Well either the doppelgangers are firing off or a few people have been reading this blog or the Jungian collective unconscious is working. In any event several of the issues about single payer versus vouchers that have been raised here have been echoed elsewhere. First Fuch’s co-author Zeke Emmanuel in a guest spot over at Washington Monthly in response to Kevin Drum (the host there) spends some time explaining how insurance organizations (plan sponsors, an intermediary layer, call it what you will) could actually provide some innovation and be allowed to compete over that, rather than risk selection.
May be so, but there are two obvious points. First, there’s no reason why competition amongst that intermediary layer need not be controlled by a single payer system — something like that is starting out in the UK now. My major point is that a quick Medicare-for-all legislative rush which puts us in one big risk pool is much more politically likely than an attempt to create a formula that gets us to perfect risk adjustment which Congress will pick to death while it’s legislated.

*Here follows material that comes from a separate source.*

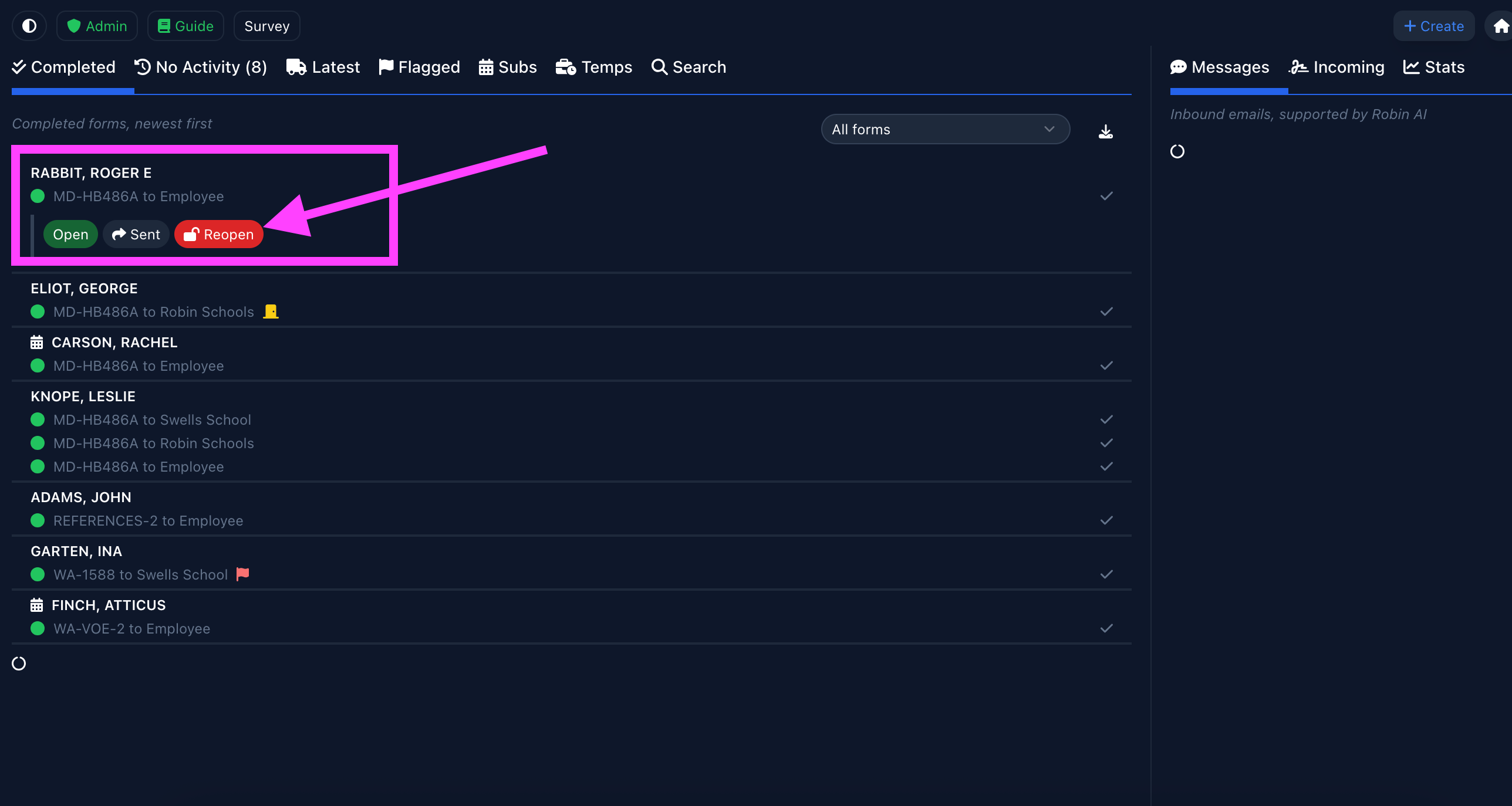Switch to No Activity (8) tab
This screenshot has height=806, width=1512.
[201, 67]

Second, Emmanuel reckons that we won’t get to single payer without a national crisis (and I agree) but then he thinks that the voucher system is palatable enough to somehow sneak past the special interests in the absence of said crisis. I don’t think so. Significant universal insurance reform will be so difficult to do that it’ll need a national crisis. But then I’d call, say, 80m uninsured Americans a national crisis — or at least one that may show up politically if enough of the uninsured are male Republicans in the south –and we may well get there if current cost trends continue.

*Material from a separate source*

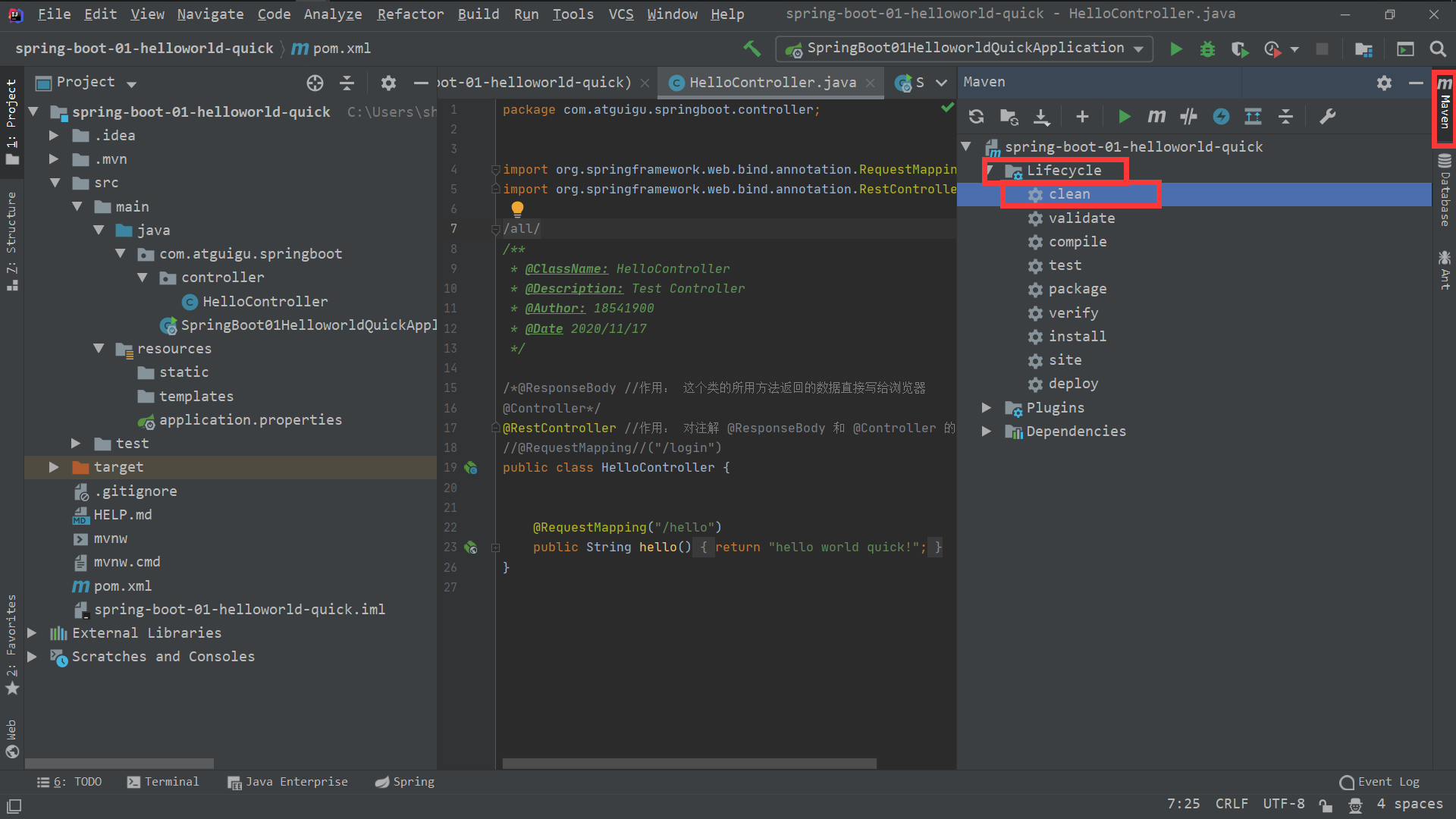Open the Terminal tool window button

Zeke also reminds us that Medicare isn’t such a great program either, and I completely agree. Medicare is basically a welfare program for hospitals and providers, and soon to become one for drug companies too. It’s the fact that it doubles as a way to stop old people from being unable to afford hospital care and thus from dying in the streets that gives it such popularity. But that income protection for seniors part of it can be preserved while making the overall program better. First off, the amount of money paid to those provider organizations can be reduced (and will be), but they need to improve their productivity and stop delivering "flat of the curve" medicine (i.e. more money with no comparable output). Some hints in this direction include implementing some of the lessons from the Dartmouth crowd’s work on overuse of resources in ICUs. The other part about Medicare is that it can be used as a force for good and to foster innovation. With all its warts that’s what P4P is all about, and I don’t see why Medicare is worse at doing that than private health insurers, which anyway tend to follow its lead.
Finally, I’d like to remind all parties that the gulf between the universal insurance crowd and the single payer crowd isn’t so big, as they both have everyone covered and everyone in a single big risk pool (called America). And with some variations, the Europeans show us that multi "intermediary" systems such as the ones in the Netherlands, Germany and Switzerland can be very effective.

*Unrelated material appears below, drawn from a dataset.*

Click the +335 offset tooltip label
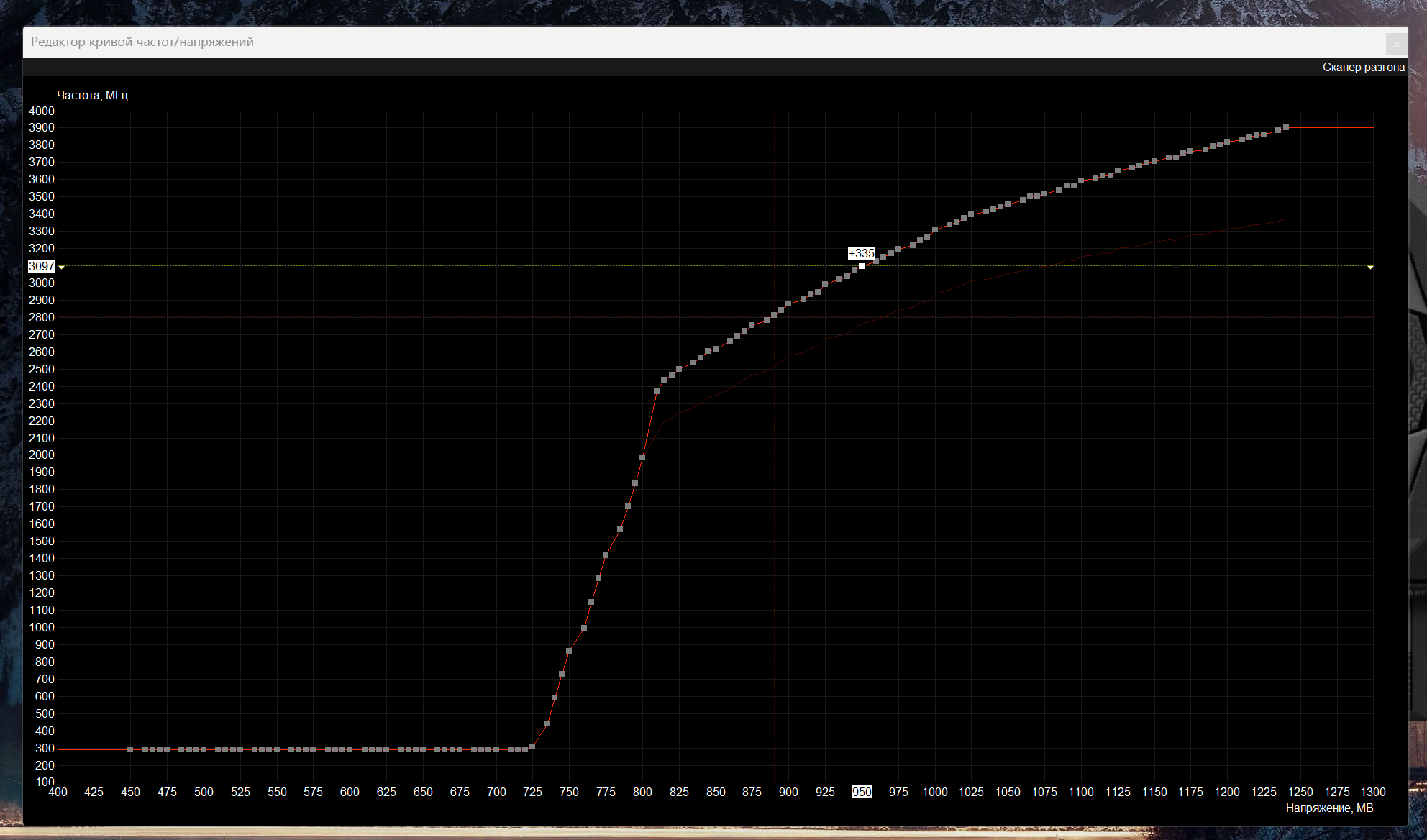Image resolution: width=1427 pixels, height=840 pixels. coord(861,253)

UPDATE: Jonathan Cohn, who seems to be giving it away over at TMPCafe these days instead of selling it at TNR, has some pretty sensible points to make about the eventual similarity between universal insurance and single payer. He doesn’t quite get to my logical conclusion — which is that we get to some type of government-funded quasi-competitive regulated market via an extension of Medicare’s single payer model — but I think he’ll be there eventually. And I think he’s in some agreement with me about the politics of all this. i.e. Life has to be really bad and this has to be done once and quickly…..Gramsci called that Fortuna et Opportunta, or waiting for the time to be right and then giving the right legislation (or revolution in his case) a big shove.